TfR associated with cervical cancer with or without neoadjuvant chemotherapy

The objectives of this study was to examine the role of transferrin receptor (TfR) in the treatment of cervical cancer. Demographic and cancer-specific data were collected prospectively. Cancerous and adjacent mucosa tissues with neoadjuvant chemotherapy (NACT) or surgery alone were collected. TfR mRNA and protein expression was measured by Quantitative reverse transcription PCR (RT-qPCR) and immunoblots. We measured the cell viability by the MTT (3- [4,5-dimethylthiazol-2-yl]-2,5 diphenyl tetrazolium bromide) assay with or without TfR-siRNA transfection. All 42 patients aged 49.31 ± 6.30 years with locally advanced cervical cancer were included: NACT (n = 22), surgery alone (n = 20).

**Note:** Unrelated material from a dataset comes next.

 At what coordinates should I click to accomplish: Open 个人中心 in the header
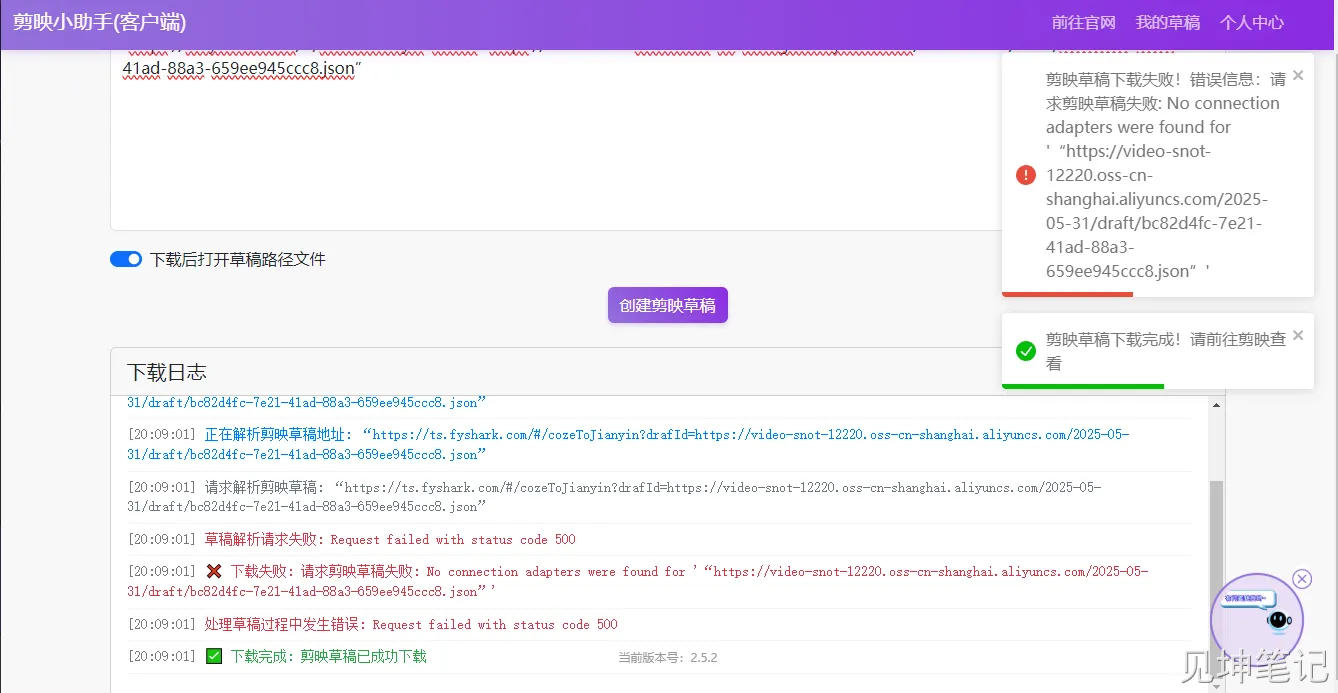(1251, 23)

Quantitative results showed that the levels of TfR mRNA & protein in cancerous tissues were higher than those in adjacent mucosal tissues. We also demonstrated that the levels of TfR mRNA and protein were lower in tumor tissues collected from patients with NACT than in those collected from patients without NACT. We also observed that silencing of the TfR gene suppressed the survival of HeLa cells (48 h, p < 0.05). Our findings suggest a potential value for TfR as a diagnosis or evaluation marker for cervical cancer. The present study suggests that si-TfR may have an antitumou effect against cervical cancer cells, probably by limiting cell proliferation and reducing the TfR mRNA and protein levels.